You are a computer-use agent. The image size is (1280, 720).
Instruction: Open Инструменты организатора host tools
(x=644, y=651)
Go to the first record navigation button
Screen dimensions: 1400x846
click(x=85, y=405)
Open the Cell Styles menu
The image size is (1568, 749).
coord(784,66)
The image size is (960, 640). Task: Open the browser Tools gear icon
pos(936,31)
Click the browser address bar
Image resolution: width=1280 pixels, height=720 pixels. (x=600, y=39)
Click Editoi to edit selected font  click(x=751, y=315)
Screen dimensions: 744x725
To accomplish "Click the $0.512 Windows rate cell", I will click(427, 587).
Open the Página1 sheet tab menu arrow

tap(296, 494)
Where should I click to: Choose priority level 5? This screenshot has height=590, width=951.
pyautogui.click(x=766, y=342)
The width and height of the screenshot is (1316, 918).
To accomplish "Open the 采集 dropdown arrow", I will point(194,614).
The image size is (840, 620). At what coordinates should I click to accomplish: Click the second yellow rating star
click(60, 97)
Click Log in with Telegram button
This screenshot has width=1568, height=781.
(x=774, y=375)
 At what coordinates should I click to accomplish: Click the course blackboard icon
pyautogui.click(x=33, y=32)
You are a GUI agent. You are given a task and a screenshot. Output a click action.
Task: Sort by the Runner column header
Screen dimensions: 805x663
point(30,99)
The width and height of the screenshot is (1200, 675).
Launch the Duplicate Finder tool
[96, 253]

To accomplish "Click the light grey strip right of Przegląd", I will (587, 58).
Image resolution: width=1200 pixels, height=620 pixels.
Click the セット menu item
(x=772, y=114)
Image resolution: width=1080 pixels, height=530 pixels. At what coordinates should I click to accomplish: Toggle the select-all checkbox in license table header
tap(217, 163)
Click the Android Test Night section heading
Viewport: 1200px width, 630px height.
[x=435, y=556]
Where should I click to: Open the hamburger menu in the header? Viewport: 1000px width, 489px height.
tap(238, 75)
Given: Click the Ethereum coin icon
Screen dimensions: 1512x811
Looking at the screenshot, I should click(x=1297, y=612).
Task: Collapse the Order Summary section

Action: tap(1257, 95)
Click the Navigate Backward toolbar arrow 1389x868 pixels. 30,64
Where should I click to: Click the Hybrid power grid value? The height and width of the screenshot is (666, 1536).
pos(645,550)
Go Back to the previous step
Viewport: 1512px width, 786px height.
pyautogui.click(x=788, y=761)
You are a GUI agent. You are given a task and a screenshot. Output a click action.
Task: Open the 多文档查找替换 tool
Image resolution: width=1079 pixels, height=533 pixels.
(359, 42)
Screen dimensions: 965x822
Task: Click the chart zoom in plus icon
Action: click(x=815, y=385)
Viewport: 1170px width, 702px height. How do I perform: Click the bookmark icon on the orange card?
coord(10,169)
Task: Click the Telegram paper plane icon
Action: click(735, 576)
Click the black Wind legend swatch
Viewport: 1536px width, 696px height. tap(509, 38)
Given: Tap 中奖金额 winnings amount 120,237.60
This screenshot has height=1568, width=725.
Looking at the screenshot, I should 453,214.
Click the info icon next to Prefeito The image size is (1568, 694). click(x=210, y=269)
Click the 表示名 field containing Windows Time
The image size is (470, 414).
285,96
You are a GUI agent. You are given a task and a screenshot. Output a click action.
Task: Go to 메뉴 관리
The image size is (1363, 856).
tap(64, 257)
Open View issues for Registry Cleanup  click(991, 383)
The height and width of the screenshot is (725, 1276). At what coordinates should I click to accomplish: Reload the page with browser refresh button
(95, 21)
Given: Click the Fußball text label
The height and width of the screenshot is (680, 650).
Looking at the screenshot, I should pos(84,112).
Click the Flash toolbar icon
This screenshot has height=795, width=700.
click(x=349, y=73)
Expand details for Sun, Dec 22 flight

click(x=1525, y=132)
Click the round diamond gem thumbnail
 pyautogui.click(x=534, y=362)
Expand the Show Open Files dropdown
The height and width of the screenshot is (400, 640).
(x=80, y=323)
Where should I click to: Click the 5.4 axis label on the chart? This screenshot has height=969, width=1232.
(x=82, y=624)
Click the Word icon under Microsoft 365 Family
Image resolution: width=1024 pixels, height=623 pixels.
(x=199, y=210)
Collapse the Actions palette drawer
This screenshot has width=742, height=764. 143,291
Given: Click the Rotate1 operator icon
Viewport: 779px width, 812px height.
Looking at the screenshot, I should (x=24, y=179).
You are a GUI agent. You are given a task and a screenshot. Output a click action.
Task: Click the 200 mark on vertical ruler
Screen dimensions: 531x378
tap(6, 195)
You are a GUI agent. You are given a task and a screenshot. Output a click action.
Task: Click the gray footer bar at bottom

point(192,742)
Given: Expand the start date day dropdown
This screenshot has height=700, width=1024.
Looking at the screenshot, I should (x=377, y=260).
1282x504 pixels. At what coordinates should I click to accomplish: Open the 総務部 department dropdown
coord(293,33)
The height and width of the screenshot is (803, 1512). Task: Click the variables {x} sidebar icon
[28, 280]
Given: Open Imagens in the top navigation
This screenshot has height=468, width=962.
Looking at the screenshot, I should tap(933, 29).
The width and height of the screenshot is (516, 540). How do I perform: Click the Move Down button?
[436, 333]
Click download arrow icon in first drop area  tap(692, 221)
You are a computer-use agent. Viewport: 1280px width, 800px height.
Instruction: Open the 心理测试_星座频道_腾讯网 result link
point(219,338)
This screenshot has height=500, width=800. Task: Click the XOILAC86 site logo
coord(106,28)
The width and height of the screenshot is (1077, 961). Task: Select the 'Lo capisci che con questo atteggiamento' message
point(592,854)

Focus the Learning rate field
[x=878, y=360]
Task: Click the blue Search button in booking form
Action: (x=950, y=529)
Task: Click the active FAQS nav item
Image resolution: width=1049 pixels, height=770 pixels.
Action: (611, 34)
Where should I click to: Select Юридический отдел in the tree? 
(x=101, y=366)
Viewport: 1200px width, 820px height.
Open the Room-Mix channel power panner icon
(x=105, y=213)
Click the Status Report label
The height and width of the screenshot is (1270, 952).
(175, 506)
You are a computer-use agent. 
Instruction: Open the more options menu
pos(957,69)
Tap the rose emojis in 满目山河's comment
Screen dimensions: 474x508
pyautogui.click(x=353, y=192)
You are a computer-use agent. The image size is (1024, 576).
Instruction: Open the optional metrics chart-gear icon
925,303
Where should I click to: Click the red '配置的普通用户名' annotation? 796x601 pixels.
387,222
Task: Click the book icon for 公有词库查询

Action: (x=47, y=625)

→ Aim of the task
Filter on the word "first": copy each matching line from the entries above.

→ Final answer
Go to the first record navigation button
Click download arrow icon in first drop area  tap(692, 221)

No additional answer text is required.